First Posted: 8/23/2013

PEMBROKE — The speaker of the Lumbee Tribal Council is being accused of illegally taking financial documents from the Tribal Complex office on Thursday.

The documents, according to a statement from tribal administrators, were being processed to be handed over to the Tribal Council under a court agreement reached recently between the tribe’s administration and council when they were allegedly taken. The speaker, Pearlean Revels, refused to comment to a reporter this morning.

A police officer from the Pembroke Police Department was called to take a report and two employees filed an official complaint, according to tribal spokesman Mark Locklear. The Robesonian this morning spoke briefly with Pembroke Police Chief Grant Florita, but he said he didn’t want to comment on details until he had a chance to view the report.

Tribal Chairman Paul Brooks said in a statement that several tribal employees were present when Revels took the General Ledger from the building. He said she visited the Finance Office at 3:30 p.m. and was accompanied by Terry Campbell, a member of the tribe’s 21-member Tribal Council.

Revels and Campbell left the Finance Office and returned a short time later to retrieve car keys Revels had left in the office, Brooks said. According to the statement, Revels was captured on security cameras grabbing more than 2,000 pages of financial records and leaving the building with Campbell at 4:15 p.m. The statement did not accused Campbell of any wrongdoing.

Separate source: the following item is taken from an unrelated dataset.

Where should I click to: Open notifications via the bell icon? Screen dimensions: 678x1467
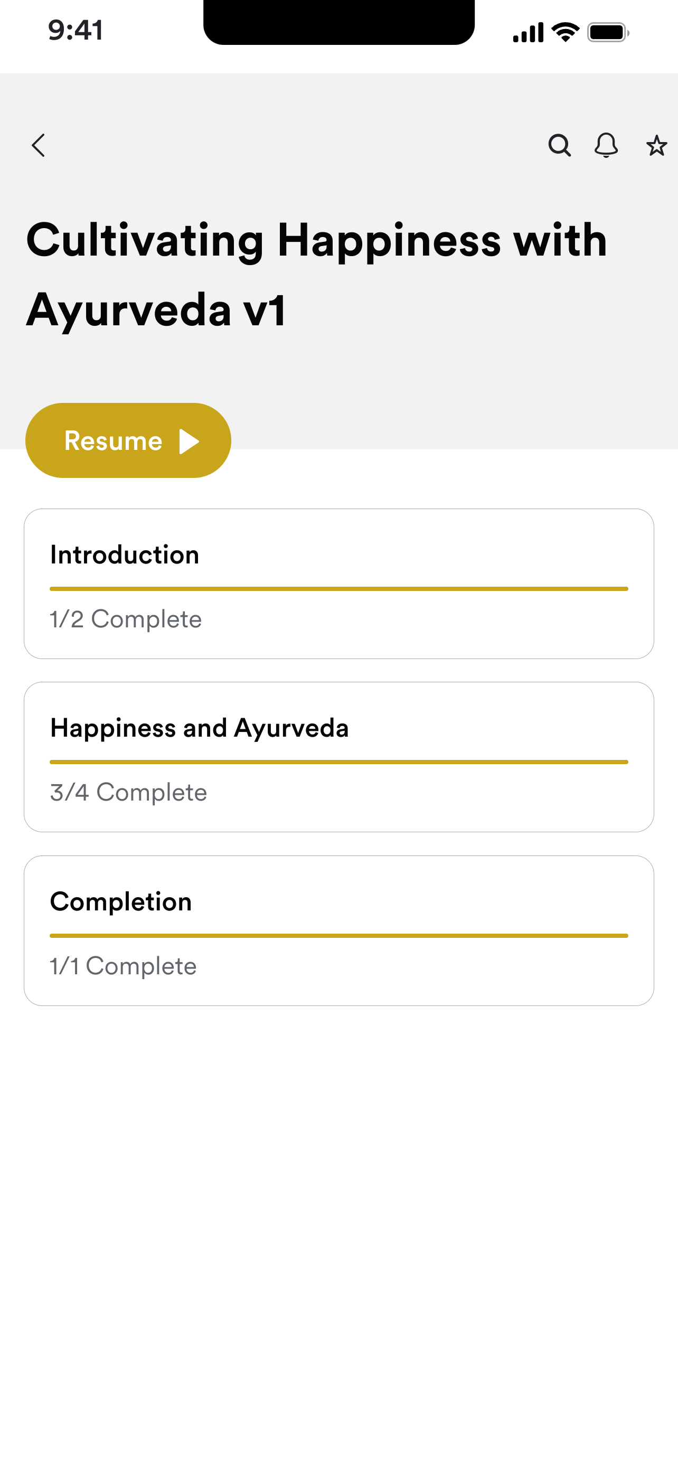tap(606, 145)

“I’m not saying anything,” Revels told a reporter this morning.

Revels, who is up for re-election to her District 3 council seat in November, has been a leader among council members who aggressively pursued the financial records from the administration that they contend are necessary for them to perform their constitutional responsibility of financial oversight. The council and Brooks recently signed an agreement requiring Brooks to hand over to the council certain financial records, including the General Ledger, by Aug. 30.

This is the second time in less than a year that Revels has been accused of an illegal act. Late last year, at the height of a heated election for tribal chairman, Revels was charged with assault with a deadly weapon, her car, by a person who said she almost ran him off the road while he was distributing political material.

Revels contended that the incident was politically motivated. Both sides in the dispute eventually agreed to drop charges in the case.